In the first year of life, one million connections in the brain are created per second. Nurturing relationships and quality infant care during this peak period of growth is vitally important to optimum development and enables babies to achieve the best start in life. Breastfeeding promotes bonding and offers health benefits for both mom and baby, as well as economic benefits.
New families need support during this exhausting time. Infants are the largest age group to be abused or neglected as crying peaks about six weeks as does “shaken baby syndrome.” Alarmingly, 65% of maltreated children have a substance-abusing parent. Sleep-related deaths are the largest preventable cause of infant mortality after the first month of life.
Neglect during infancy is especially harmful because of the peak time of “hard-wiring” experiences to the brain.

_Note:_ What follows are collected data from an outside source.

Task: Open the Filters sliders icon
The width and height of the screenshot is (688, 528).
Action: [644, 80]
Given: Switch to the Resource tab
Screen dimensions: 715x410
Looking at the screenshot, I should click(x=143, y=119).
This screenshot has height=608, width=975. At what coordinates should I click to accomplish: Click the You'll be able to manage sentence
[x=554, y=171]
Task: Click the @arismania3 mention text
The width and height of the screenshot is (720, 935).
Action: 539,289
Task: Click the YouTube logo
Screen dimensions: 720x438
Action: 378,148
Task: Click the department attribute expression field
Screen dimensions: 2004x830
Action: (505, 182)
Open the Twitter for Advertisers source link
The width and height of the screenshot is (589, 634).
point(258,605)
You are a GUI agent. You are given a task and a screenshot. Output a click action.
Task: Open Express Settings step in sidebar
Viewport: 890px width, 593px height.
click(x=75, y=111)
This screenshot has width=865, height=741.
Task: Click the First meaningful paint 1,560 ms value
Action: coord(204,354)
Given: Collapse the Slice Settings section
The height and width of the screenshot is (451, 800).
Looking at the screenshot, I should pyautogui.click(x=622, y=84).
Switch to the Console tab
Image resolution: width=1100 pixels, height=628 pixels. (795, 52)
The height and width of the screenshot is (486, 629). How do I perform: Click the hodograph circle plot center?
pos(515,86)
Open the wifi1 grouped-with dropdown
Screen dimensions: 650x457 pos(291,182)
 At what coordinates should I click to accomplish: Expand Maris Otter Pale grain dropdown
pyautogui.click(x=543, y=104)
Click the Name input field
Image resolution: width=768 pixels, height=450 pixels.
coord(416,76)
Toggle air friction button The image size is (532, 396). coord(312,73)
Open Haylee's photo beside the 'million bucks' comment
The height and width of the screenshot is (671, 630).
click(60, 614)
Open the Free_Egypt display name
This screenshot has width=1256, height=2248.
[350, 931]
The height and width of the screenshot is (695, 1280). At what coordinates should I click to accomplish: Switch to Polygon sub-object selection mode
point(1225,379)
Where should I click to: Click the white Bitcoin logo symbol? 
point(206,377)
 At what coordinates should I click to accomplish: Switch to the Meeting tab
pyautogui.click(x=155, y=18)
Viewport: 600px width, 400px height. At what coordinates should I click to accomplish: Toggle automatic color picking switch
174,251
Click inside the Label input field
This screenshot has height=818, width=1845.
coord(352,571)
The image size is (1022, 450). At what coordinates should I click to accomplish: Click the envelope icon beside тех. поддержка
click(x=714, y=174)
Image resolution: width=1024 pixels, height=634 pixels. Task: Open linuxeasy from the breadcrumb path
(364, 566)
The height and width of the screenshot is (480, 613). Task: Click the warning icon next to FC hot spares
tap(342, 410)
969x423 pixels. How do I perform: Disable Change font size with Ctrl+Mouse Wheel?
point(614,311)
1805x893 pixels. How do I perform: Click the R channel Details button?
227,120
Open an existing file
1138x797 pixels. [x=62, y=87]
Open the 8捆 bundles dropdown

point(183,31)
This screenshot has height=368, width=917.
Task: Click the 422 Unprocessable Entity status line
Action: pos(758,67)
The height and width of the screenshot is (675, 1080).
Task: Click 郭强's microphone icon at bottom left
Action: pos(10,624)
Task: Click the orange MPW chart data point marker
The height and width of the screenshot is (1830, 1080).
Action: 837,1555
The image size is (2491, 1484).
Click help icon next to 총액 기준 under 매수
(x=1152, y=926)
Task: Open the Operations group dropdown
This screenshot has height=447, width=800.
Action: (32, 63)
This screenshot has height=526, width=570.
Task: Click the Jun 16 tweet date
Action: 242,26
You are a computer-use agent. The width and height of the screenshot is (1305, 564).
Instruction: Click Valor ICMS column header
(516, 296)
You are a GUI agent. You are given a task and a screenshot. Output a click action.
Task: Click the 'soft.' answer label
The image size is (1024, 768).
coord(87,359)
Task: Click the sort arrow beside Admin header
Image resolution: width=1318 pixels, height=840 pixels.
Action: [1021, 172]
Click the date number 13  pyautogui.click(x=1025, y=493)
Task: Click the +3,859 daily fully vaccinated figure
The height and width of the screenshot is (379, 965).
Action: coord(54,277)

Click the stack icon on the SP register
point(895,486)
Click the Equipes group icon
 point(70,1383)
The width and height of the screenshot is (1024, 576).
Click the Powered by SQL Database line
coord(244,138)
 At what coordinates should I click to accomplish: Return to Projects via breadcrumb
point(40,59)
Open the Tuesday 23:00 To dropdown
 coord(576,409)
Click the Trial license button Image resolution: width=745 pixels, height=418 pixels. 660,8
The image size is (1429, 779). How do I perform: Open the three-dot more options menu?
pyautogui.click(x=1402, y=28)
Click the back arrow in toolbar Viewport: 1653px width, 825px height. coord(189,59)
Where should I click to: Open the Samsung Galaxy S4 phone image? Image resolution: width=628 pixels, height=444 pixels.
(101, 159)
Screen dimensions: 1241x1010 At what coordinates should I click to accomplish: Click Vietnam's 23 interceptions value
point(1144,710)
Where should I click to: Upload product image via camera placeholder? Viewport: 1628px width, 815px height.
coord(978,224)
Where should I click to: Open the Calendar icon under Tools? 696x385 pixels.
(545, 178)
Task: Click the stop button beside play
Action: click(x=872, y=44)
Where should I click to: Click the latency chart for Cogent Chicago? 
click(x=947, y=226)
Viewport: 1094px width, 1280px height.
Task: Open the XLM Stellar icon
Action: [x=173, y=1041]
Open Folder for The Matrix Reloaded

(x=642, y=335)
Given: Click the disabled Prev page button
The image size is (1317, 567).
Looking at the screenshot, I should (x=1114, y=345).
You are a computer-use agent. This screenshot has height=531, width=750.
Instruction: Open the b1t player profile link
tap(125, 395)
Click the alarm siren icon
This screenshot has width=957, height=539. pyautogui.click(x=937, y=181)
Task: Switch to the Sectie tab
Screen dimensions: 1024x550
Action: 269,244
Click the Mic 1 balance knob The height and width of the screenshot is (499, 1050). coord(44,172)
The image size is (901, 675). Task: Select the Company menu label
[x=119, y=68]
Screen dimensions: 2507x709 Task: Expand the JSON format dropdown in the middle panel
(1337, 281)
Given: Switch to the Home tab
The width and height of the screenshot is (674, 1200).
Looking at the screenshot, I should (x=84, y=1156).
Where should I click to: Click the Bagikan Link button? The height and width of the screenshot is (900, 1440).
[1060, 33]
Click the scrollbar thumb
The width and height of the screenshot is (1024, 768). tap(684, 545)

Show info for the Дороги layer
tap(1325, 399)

The most vulnerable and largest age group for maltreatment are infants. Infant deaths are often in the hands of “mom’s boyfriend” while she is at work. In order to achieve breakthrough outcomes for children facing significant adversity, we have to transform the lives of the adults who care for them including continuity of health care coverage for women and infants, services for substance-exposed newborns, and healing the underlying trauma related to maternal and paternal depression, substance abuse, and other mental health issues.
Most parents have to return to work and yet quality infant care is unavailable and unaffordable to most families. In Florida, more than 25,000 babies are on the waitlist for subsidized child care so their parents can work. In most cases, babies are “warehoused” in pitifully low-quality licensed care homes or centers.
The best chance for a child to be school-ready and reduce the risk of facing adversity later in life is to give them a safe, nurturing, healthy, and secure first 1,000 days of life.